= Maier's matrix method =

Technique in analytic number theory by Helmut Maier

Maier's matrix method is a technique in analytic number theory by Helmut Maier that is used to demonstrate the existence of intervals of natural numbers within which the prime numbers are distributed with a certain property. In particular, it has been used to prove Maier's theorem (Maier 1985) and also the existence of chains of large gaps between consecutive primes (Maier 1981). The method uses estimates for the distribution of prime numbers in arithmetic progressions to prove the existence of a large set of intervals where the number of primes in the set is well understood and hence that at least one of the intervals contains primes in the required distribution.

== The method ==
The method first selects a primorial and then constructs an interval in which the distribution of integers coprime to the primorial is well understood.
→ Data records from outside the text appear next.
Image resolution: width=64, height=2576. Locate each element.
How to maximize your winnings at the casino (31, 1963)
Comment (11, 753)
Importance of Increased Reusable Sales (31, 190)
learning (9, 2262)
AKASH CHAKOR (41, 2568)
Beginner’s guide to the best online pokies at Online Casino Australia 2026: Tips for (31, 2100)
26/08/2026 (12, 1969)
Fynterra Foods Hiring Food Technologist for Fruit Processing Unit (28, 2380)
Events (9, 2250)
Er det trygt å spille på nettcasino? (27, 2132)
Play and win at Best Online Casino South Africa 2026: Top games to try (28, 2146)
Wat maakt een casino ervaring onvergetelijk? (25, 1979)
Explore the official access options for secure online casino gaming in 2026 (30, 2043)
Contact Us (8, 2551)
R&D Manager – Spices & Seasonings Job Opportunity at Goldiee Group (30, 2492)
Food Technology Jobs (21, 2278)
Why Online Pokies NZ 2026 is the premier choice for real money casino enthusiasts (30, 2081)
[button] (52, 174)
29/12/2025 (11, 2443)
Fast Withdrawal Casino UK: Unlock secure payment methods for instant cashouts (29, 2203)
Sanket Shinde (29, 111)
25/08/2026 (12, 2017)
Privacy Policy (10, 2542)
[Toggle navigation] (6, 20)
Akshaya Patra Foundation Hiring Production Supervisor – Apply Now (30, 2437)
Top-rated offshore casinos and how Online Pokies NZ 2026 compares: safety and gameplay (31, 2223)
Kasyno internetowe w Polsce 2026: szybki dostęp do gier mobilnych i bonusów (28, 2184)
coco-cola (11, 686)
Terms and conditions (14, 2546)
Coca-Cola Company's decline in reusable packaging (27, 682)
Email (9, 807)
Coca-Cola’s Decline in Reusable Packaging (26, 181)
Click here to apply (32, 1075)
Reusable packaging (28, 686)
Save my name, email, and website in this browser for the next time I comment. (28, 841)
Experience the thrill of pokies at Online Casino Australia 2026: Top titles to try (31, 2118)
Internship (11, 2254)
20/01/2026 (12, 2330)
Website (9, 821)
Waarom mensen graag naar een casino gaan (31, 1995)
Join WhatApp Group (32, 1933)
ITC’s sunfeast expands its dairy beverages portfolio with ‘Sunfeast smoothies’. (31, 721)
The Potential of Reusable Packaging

By looking at copies of the interval translated by multiples of the primorial an array (or matrix) of integers is formed where the rows are the translated intervals and the columns are arithmetic progressions where the difference is the primorial. By Dirichlet's theorem on arithmetic progressions the columns will contain many primes if and only if the integer in the original interval was coprime to the primorial. Good estimates for the number of small primes in these progressions due to (Gallagher 1970) allows the estimation of the primes in the matrix which guarantees the existence of at least one row or interval with at least a certain number of primes.